Thu Jul 20 19:35:35 EDT 2006

Fernando Perez wrote:
> On 7/18/06, Tim Hochberg <tim.hochberg at cox.net> wrote:
>> Eric Emsellem wrote:
>> > thanks for the tips. (indeed your "add.reduce" is correct: I just 
>> wrote
>> > this down too quickly, in the script I have a "sum" included).
>> >
>> > And yes you are right for the memory issue, so I may just keep the 
>> loop
>> > in and try to make it work on a fast PC...(or use parallel processes)
>> >
>> > (is "sum" different than "add.reduce"?)
>> >
>> > thanks again to both Bill Baxter and Perry Greenfield for their fast
>> > (and helpful!) answers.
>> >
>> I just wanted to add that there are faster, but considerably complicated
>> ways to attack this class of problems. The one I've looked at in the
>> past was the fast multipole method and I believe there are others. I'm
>> not sure whether these can be implemented efficiently in numpy, but you
>> may want to take a look into this kind of more sophisticated/complicated
>> approach if brute forcing the calculation doesn't work.
>
> Indeed, FMM is the best known method that can turn this O(n^2) problem
> into O(n*log(n)).  As Tim indicates, there is no easy way out of this
> one.  Incidentally, there is a talk about FMM on the scipy'06
> schedule, in case you are going to attend.
>
> An alternative approach to FMM (conceptually similar in some ways) is
> described here:
>
> http://amath.colorado.edu/faculty/fperez/talks/0604_sanum_mwadap.pdf
>
> Unfortunately this isn't exactly a half-hour optimization effort, as
> the required machinery is pretty heavy duty.  And yes, this has all
> been done in python and runs on current numpy/scipy (though it has
> Fortran, C and C++ sprinkled as needed).
I'm interested in hearing in what situations people end up dropping into 
C/C++ or Fortran. It would be interesting to see if general solutions 
could be found for making some of them fast enough at the Python level. 
Here are some situations that I've run into where numpy has trouble 
computing results efficiently.

   1. The value at a given point is the computed one of two (or more)
      ways depending on some condition. The subcomputations are
      expensive, so one does not want to compute them both and then
      chose a result using 'where'.  I think I have a decent way to
      attack this at the Python level using argsort: basically, sort all
      of the operands, find the boundaries between the regions where
      different computations are done, compute the expensive
      subcomputations on the appropriate blocks and then unsort the
      data.

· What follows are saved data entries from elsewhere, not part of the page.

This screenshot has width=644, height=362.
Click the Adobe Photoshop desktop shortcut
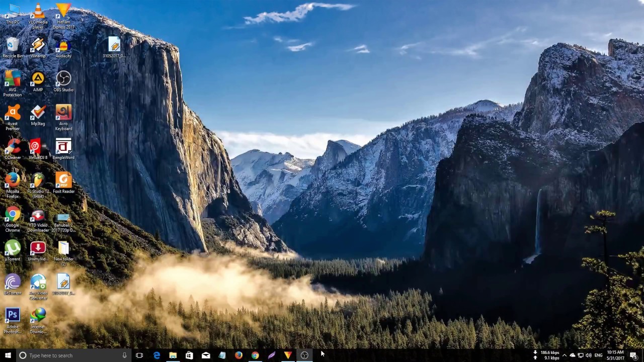tap(13, 316)
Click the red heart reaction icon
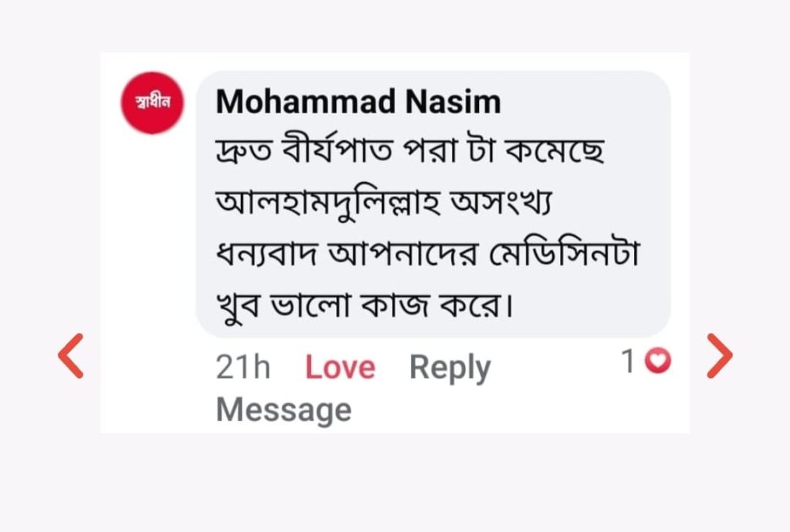Image resolution: width=790 pixels, height=532 pixels. (x=658, y=361)
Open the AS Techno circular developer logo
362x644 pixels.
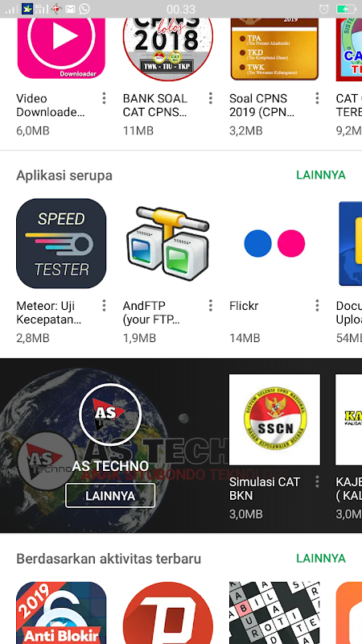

It would be interesting to see if this could be automated in
      a clean way, perhaps within numexpr.
   2. Generalized reduce. We want to reduce an array using an arbitrary
      function f(x, y) that is not a standard ufunc. In the particular
      case I've run into, x and y would be vectors or perhaps record
      arrays, and the functions would couple the various records when
      producing the output.  I don't see how this case can be handled
      efficiently at the Python level, short of using something like
      Weave to produce a custom ufunc and calling reduce on it. I don't
      see how something like numexpr could handle it, unfortunately,
      since it gains it's speed by operating on blocks of data.

I'm sure there are other cases that I've run into, but that's all I'm 
coming up with right now.

-tim